Lt. Gen. Steven Rudder, deputy commandant for Marine Corps Aviation, on Wednesday told members of the Senate Armed Services Committee's subcommittee on seapower that the service will continue to expand upon the K-MAX concept.

"We are trucking them back to Connecticut to have them retrofitted to get them back flying again," he said, answering a question from Sen. Joni Ernst, R-Iowa, about the service's efforts to use autonomy in the future of aviation. "We are having them retrofitted with some systems that will make them autonomous. We hope to get them back next year, and that will allow us to go back and experiment more with autonomous systems."

The K-MAX is capable of carrying up to 6,000 pounds of cargo at a time, making it a logistics "workhorse," Rudder said. "We are hoping that this research project will really help us get into the autonomous part of that particular system."
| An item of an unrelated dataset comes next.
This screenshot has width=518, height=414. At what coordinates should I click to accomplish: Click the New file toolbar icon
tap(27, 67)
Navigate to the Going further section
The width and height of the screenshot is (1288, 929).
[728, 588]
In addition to K-MAX, the Corps is exploring other autonomous systems, such as its Marine Air-Ground Task Force Unmanned Expeditionary System, or MUX, a ship-launched sea drone, he said.

"We would like to have that be an autonomous, early warning electronic warfare type of asset that has long-loiter persistence time that does the job of what an E-2D [Advanced Hawkeye] would do off the carrier. But it does that from the amphibious ready group," Rudder said.

James Geurts, assistant secretary of the Navy for research, development and acquisition, told Ernst that his service wants to develop a single, common data link to talk to anything unmanned "so we don't get into the situation where we have to have 10 different data links."

"When we talk about 'where we are going forward,' it is to open up our ability to take whatever comes -- so that vehicle, whatever it looks like, is discovered, invented by whomever -- we can quickly integrate it into the weapon system," Geurts said.